=== Required work ===
A: Translate this sentence from the call for proposals on Hanns Heinz Ewers and Modernism into German: "We welcome proposals for an edited volume which aims to reconsider and situate Hanns Heinz Ewers’ (1871-1943) literary, journalistic and filmic work within central discourses of social and aesthetic Modernism."
B: Decide whether each statement agrees with the call for proposals on Hanns Heinz Ewers and Modernism, answering yes or no and quoting the words that decide it: (i) Huyssen's model is presented as needing no critical re-evaluation. (ii) Ewers lived from 1871 to 1943. (iii) The dialectics of de-auratization are attributed to Gumbrecht.
C: Continue the call for proposals on Hanns Heinz Ewers and Modernism from its final sentence onward.

:: Page ::

Between Popularisation and Aestheticization? Hanns Heinz Ewers and Modernism


We welcome proposals for an edited volume which aims to reconsider and situate Hanns Heinz Ewers’ (1871-1943) literary, journalistic and filmic work within central discourses of social and aesthetic Modernism. We thereby hope to gain new insights into concepts and theoretical (re-)constructions of modernity and Modernism, in particular with reference to Andreas Huyssen’s thesis of the ‘Great Divide’, according to whom, the idea of a now canonical differentiation between – on the one hand – a ‘high’ literature of avant-garde Modernism and a ‘stunted’ popular literature aimed at consumption by the masses – on the other – must be reconsidered. Although Huyssen’s model itself requires critical re-evaluation, his objection to such binaries of high/low is based on the fact that it is in fact an a posteriori construction dependent on Horkheimer/Adorno’s model of the “Culture Industry” which is barely upheld by the actual cultural production since 1900. As such, one needs to question the generally uncritically deployed distinction between serious (i.e. formally complex) ‘Modernism’ and trivial (i.e. less form-intensive) ‘popular literature’ by consulting the actual texts and practices in the literary field after 1900. Contemporary frames of reference include, for example, Walter Benjamin’s proposed dialectics of a de-auratization of the artistic artefact (understood by Adorno as “dialectic self-annihilation of mythology”) which transcends the supposedly established dichotomy of authenticity versus artificiality (Gumbrecht).

:::
:: Data extract ::

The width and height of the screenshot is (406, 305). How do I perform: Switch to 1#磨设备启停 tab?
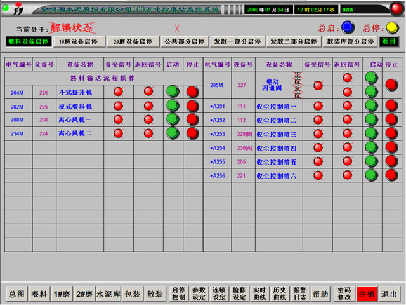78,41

:::

=== Results for the exercise ===
A: Wir freuen uns über Vorschläge für einen Sammelband, der das literarische, journalistische und filmische Werk von Hanns Heinz Ewers (1871–1943) neu betrachten und innerhalb zentraler Diskurse der gesellschaftlichen und ästhetischen Moderne verorten möchte.

B:
(i) No: "Although Huyssen’s model itself requires critical re-evaluation"
(ii) Yes: "Hanns Heinz Ewers’ (1871-1943)"
(iii) No: "Walter Benjamin’s proposed dialectics of a de-auratization of the artistic artefact"

C:
Our proposed more critical view of these almost too clear-cut dichotomies demands reconsidering the field of the popular which according to Stuart Hall is constantly renegotiated by each successive cultural era, thus calling into question the concept of a solid, timeless ensemble of ‘trivial’ vs. ‘aesthetically valuable’. This does not mean that the categories associated with aesthetically complex ‘Modernism’ (defined with Baßler as being based on abstractness, self-reflexivity and style) and popularity (with an aesthetics based on comprehensibility, entertainment and reduced complexity) should be abandoned entirely as (historically deployed) frames of reference. Following Fredric Jameson’s idea of a fundamental connectedness of popular and aesthetic forms, we instead propose analysing how both emerged as different ‘control values’ in the discourses of literary production and analysis after the “breakdown of older realisms” in the wake of capitalist industrialisation and rationalisation in the 19th century. Thus Marshall Berman has argued that popular cultural artefacts should not be rejected as ‘mass-cultural’ trash, but should rather be re-interpreted as “Modernism in the streets” in order to compare their structurally similar – yet also different – models of social modernity more thoroughly (see Kiesel and Klinger on this definition of literary Modernism).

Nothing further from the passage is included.